Perhaps something similar happens in music. The Convex Mirror opens up more detailed listening. Perhaps more intimate listening? Writing becomes more virtuosic, like the draperies of Campin and others at the beginning of the 15th century.
A mantra of light, the convex mirror, which reflects the unheard-of vastness of the music of the extimacy of Cathedrals, and the intimacy, the closeness of the chanson, not as a contrast but as «an inseparable whole».
The music here perhaps becomes a ‘Space as a Membrane’: sonic ‘Klangrausch’ like the enumeration of a hundred saints in a litany, or the poetic epic world of subtlety, the chanson.

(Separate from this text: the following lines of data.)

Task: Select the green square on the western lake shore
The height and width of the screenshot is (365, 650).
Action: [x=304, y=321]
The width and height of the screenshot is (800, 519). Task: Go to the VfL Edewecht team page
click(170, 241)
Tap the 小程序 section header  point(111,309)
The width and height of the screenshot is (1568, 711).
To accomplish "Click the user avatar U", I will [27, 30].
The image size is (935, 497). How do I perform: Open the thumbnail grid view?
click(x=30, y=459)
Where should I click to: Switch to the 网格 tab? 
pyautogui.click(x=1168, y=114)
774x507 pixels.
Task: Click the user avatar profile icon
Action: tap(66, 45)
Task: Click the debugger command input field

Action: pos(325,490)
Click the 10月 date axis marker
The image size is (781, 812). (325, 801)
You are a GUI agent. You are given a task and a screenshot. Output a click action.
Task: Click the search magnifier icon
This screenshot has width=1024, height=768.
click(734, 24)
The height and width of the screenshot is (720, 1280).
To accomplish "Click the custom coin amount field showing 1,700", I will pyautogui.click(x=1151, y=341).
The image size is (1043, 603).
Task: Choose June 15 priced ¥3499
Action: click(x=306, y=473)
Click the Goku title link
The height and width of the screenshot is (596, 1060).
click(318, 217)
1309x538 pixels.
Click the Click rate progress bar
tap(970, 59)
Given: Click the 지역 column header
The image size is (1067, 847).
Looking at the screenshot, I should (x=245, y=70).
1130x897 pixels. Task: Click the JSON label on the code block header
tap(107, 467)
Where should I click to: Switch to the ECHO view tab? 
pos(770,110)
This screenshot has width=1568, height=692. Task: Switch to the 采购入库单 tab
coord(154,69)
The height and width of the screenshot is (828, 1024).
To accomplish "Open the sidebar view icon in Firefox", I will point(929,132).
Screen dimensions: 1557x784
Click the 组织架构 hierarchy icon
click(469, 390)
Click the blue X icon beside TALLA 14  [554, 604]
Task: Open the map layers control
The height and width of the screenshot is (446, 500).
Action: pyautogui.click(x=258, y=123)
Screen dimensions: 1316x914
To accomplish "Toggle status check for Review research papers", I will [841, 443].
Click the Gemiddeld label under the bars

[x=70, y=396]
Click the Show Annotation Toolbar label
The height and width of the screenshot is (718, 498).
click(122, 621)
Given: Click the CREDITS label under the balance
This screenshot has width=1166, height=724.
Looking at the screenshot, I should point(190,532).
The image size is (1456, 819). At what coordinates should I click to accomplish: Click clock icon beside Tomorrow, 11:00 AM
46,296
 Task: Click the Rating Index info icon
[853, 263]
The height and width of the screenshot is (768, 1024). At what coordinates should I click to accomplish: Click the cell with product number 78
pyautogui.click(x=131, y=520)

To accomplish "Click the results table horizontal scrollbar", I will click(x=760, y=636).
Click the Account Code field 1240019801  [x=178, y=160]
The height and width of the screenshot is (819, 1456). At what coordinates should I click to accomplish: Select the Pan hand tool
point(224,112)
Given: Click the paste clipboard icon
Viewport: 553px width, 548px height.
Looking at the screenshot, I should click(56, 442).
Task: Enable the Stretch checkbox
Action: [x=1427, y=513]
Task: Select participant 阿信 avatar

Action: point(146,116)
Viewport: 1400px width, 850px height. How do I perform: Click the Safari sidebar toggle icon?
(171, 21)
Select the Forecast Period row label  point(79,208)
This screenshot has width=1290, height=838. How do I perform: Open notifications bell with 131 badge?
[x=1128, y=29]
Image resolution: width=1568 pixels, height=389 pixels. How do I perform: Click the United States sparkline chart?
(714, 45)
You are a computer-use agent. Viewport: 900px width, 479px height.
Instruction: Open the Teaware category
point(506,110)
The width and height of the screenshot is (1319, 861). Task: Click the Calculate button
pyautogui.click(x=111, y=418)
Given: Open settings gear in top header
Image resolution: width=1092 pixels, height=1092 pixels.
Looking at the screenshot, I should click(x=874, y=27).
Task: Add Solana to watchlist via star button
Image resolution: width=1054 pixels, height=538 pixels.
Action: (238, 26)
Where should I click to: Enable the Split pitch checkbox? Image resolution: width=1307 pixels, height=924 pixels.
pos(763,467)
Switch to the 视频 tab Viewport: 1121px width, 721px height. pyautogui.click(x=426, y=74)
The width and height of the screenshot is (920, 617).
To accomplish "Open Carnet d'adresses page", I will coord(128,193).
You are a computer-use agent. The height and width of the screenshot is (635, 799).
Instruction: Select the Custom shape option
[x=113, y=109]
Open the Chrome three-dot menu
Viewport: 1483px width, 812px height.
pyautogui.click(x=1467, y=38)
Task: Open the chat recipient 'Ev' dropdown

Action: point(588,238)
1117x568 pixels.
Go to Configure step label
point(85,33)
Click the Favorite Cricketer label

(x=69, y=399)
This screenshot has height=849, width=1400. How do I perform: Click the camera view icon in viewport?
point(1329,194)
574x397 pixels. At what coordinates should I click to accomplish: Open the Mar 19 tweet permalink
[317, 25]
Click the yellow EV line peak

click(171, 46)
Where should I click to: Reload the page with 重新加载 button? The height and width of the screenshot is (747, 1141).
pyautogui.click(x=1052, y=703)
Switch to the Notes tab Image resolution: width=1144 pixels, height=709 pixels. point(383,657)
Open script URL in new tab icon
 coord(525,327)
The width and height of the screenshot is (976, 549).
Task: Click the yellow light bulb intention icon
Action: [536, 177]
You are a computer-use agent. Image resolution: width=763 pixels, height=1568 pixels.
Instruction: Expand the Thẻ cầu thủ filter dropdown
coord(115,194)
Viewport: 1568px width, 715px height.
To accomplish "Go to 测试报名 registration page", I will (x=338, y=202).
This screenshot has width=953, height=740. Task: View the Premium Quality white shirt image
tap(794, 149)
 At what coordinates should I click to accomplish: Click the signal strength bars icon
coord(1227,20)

Separate and yet permeable.
Intimacy versus extimacy.

In the paintings we often see two people with ‘a text’ or ‘names’ and two other people without names, unknown, in the background, in the convex mirror or, as in the ‘Last Supper’ by Bouts, in a wooden window frame on the left (here we see two other men in the foreground above the ‘Narrative of Jesus and the Twelve Disciples’: on the left the leader of the ‘Brotherhood’ in Leuven, whose Dierik Bouts commissioned the painting, and on the right the painter D. Bouts himself. Similar to Van Eyck, who signs his own presence with the words «1434 J. Van Eyck fuit hic», or Johannes Ciconia at the end of his motet «O felix templum jubilae», and Nicolaus Zaccharie at the end of his motet «Plebs fidelis» leaves his signature musically
The two figures in the foreground could stand for the two different lyricised first lines of DuFay’s or Dunstaple’s etc. typical isorhythmic motets of this period, and the background or mirror figures for the two lower unlyricised parts. a.s.